■ **Requirement**: Each record needs to be echoed exactly; can you do that?

Items from a dataset
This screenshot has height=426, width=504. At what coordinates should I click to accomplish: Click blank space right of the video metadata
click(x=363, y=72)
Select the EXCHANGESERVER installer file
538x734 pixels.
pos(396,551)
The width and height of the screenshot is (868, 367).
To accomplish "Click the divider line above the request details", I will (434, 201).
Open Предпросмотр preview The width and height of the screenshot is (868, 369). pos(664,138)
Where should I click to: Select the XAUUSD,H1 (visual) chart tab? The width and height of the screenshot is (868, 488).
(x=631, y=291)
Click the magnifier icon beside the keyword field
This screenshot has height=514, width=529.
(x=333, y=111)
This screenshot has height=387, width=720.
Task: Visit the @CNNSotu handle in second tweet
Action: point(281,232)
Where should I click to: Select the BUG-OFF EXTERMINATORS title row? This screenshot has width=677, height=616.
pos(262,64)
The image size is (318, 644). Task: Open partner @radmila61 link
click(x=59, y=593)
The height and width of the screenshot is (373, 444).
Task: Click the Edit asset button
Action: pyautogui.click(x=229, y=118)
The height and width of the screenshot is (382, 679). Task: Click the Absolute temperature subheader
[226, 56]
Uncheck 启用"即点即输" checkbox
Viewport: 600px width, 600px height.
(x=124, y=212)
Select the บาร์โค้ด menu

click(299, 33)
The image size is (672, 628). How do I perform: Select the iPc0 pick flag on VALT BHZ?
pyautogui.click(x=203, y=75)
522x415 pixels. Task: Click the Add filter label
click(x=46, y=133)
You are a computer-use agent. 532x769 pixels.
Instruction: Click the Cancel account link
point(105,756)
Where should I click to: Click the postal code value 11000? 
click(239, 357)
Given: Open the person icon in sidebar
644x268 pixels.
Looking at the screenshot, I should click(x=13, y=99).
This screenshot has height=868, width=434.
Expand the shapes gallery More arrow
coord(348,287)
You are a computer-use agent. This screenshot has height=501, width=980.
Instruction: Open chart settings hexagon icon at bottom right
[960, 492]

■ **Task answer**:
This screenshot has height=426, width=504. At what coordinates should I click to accomplish: Click blank space right of the video metadata
click(x=363, y=72)
Select the EXCHANGESERVER installer file
538x734 pixels.
pos(396,551)
The width and height of the screenshot is (868, 367).
To accomplish "Click the divider line above the request details", I will (434, 201).
Open Предпросмотр preview The width and height of the screenshot is (868, 369). pos(664,138)
Where should I click to: Select the XAUUSD,H1 (visual) chart tab? The width and height of the screenshot is (868, 488).
(x=631, y=291)
Click the magnifier icon beside the keyword field
This screenshot has height=514, width=529.
(x=333, y=111)
This screenshot has height=387, width=720.
Task: Visit the @CNNSotu handle in second tweet
Action: point(281,232)
Where should I click to: Select the BUG-OFF EXTERMINATORS title row? This screenshot has width=677, height=616.
pos(262,64)
The image size is (318, 644). Task: Open partner @radmila61 link
click(x=59, y=593)
The height and width of the screenshot is (373, 444).
Task: Click the Edit asset button
Action: pyautogui.click(x=229, y=118)
The height and width of the screenshot is (382, 679). Task: Click the Absolute temperature subheader
[226, 56]
Uncheck 启用"即点即输" checkbox
Viewport: 600px width, 600px height.
(x=124, y=212)
Select the บาร์โค้ด menu

click(299, 33)
The image size is (672, 628). How do I perform: Select the iPc0 pick flag on VALT BHZ?
pyautogui.click(x=203, y=75)
522x415 pixels. Task: Click the Add filter label
click(x=46, y=133)
You are a computer-use agent. 532x769 pixels.
Instruction: Click the Cancel account link
point(105,756)
Where should I click to: Click the postal code value 11000? 
click(239, 357)
Given: Open the person icon in sidebar
644x268 pixels.
Looking at the screenshot, I should click(x=13, y=99).
This screenshot has height=868, width=434.
Expand the shapes gallery More arrow
coord(348,287)
You are a computer-use agent. This screenshot has height=501, width=980.
Instruction: Open chart settings hexagon icon at bottom right
[960, 492]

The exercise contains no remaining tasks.